Characterization of the KstR2 regulator responsible of the lower cholesterol degradative pathway in Mycobacterium smegmatis.

Abstract

The interaction of KstR2-dependent promoters of the divergon constituted by the MSMEG_6000-5999 and MSMEG_6001-6004 operons of Mycobacterium smegmatis which encode the genes involved in the lower cholesterol degradative pathway has been characterized. Footprint analyses have demonstrated experimentally for the first time that KstR2 specifically binds to an operator region of 29 nucleotides containing the palindromic sequence AAGCAAGNNCTTGCTT. This region overlaps with the -10 and -35 boxes of the putative P(6000) and P(6001) divergent promoters, suggesting that KstR2 represses their transcription by preventing the binding of the ribonucleic acid polymerase.

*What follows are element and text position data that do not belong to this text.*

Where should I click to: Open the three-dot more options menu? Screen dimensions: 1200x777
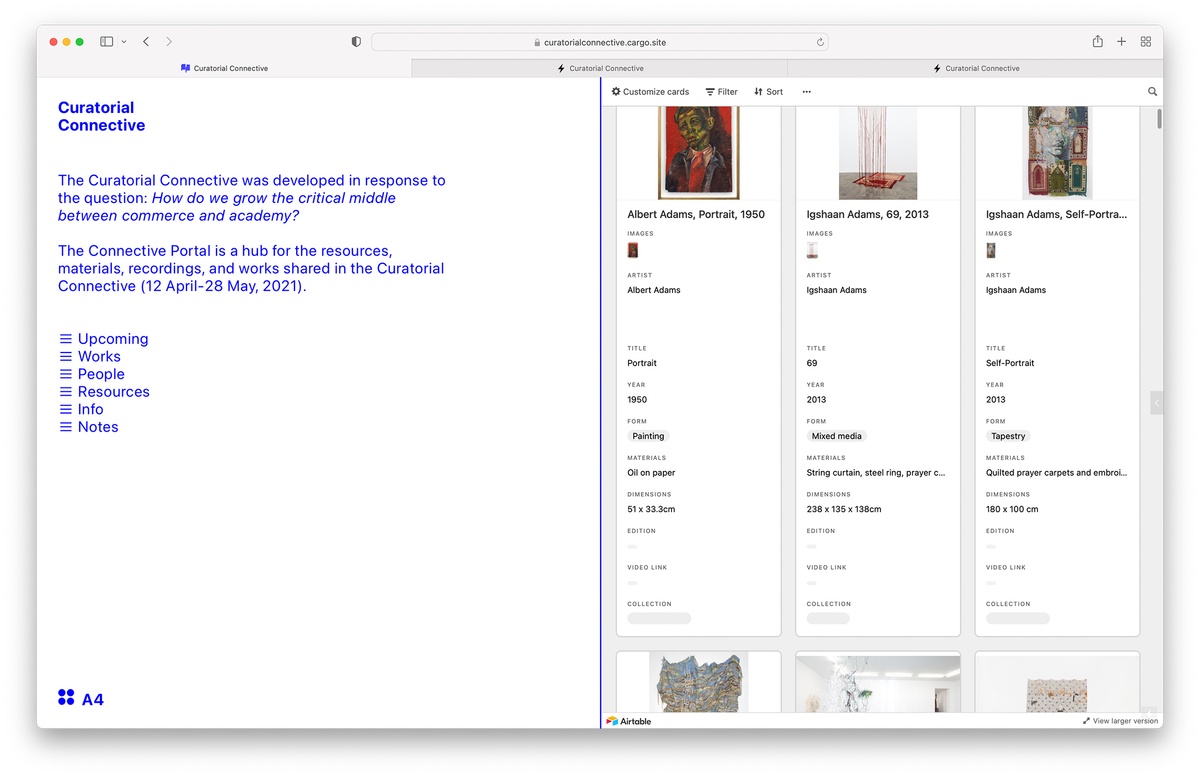pyautogui.click(x=806, y=92)
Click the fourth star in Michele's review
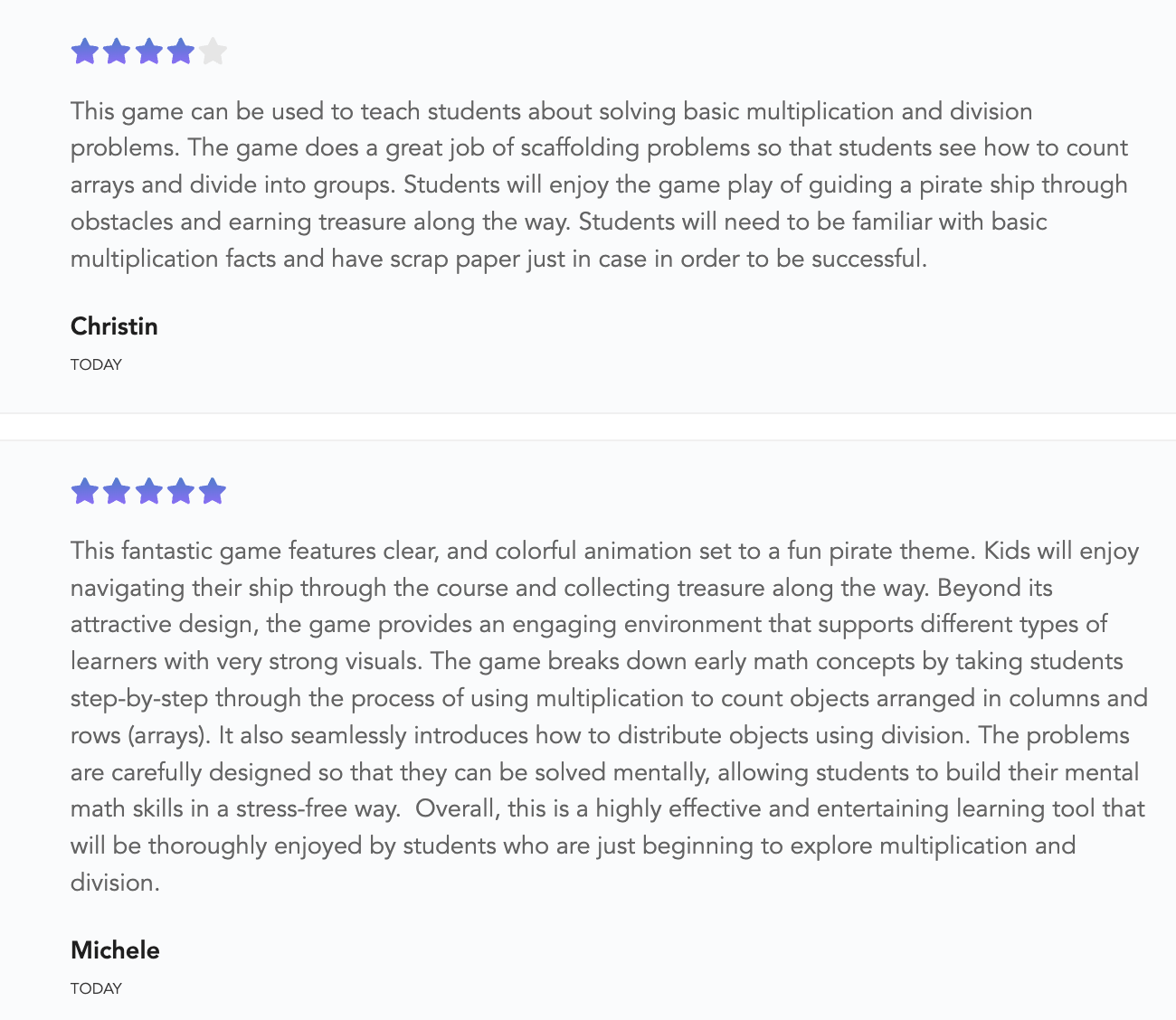Image resolution: width=1176 pixels, height=1020 pixels. pyautogui.click(x=181, y=491)
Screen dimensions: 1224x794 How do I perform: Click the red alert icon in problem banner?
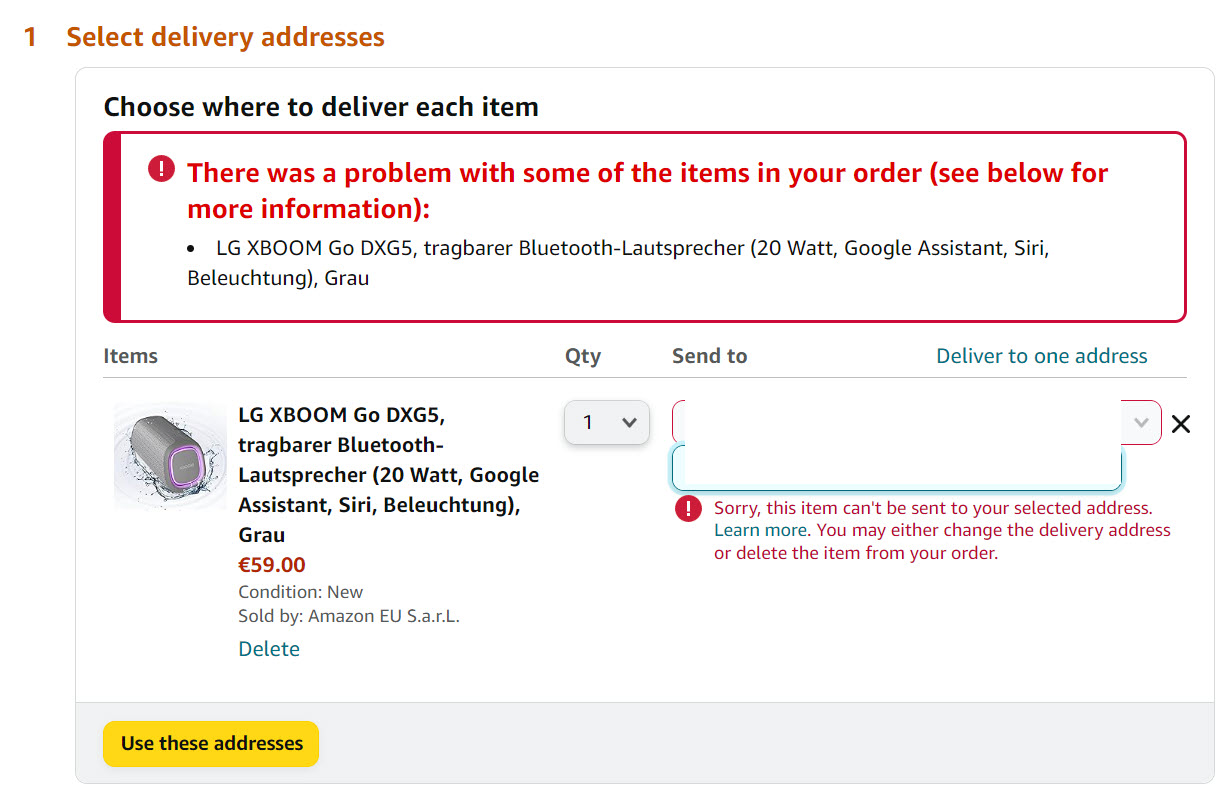pyautogui.click(x=161, y=169)
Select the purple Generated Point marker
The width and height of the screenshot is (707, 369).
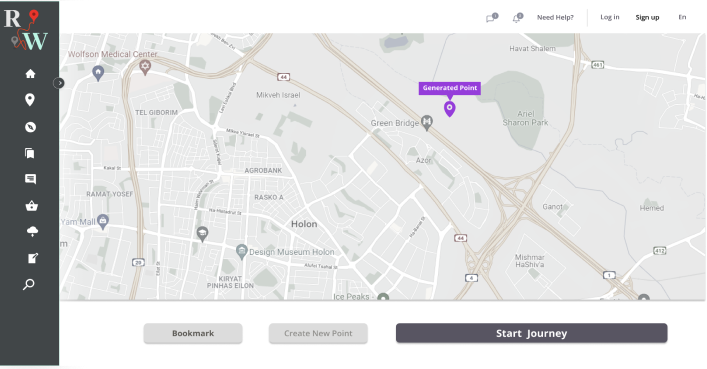449,109
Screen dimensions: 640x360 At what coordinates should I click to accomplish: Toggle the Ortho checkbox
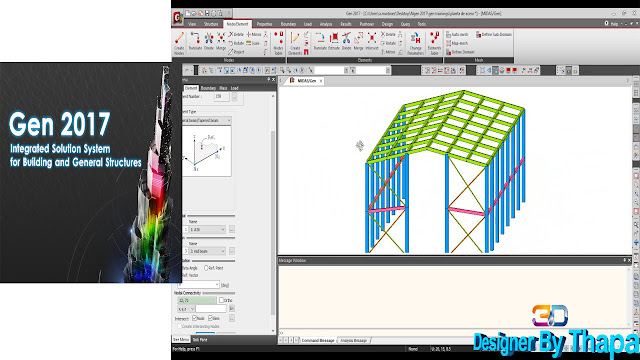[221, 300]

A three-dimensional model of the KstR2 protein revealed a typical TetR-type regulator folding with two domains, a deoxyribonucleic acid (DNA)-binding N-terminal domain and a regulator-binding C-terminal domain composed by three and six helices respectively. KstR2 is an all alpha protein as confirmed by circular dichroism. We have determined that M. smegmatis is able to grow using sitolactone (HIL) as the only carbon source and that this compound induces the kstR2 regulon in vivo. HIL or its open form 5OH-HIP were unable to release in vitro the KstR2-DNA operator interaction, suggesting that 5OH-HIP-CoA or a further derivative would induce the lower cholesterol catabolic pathway.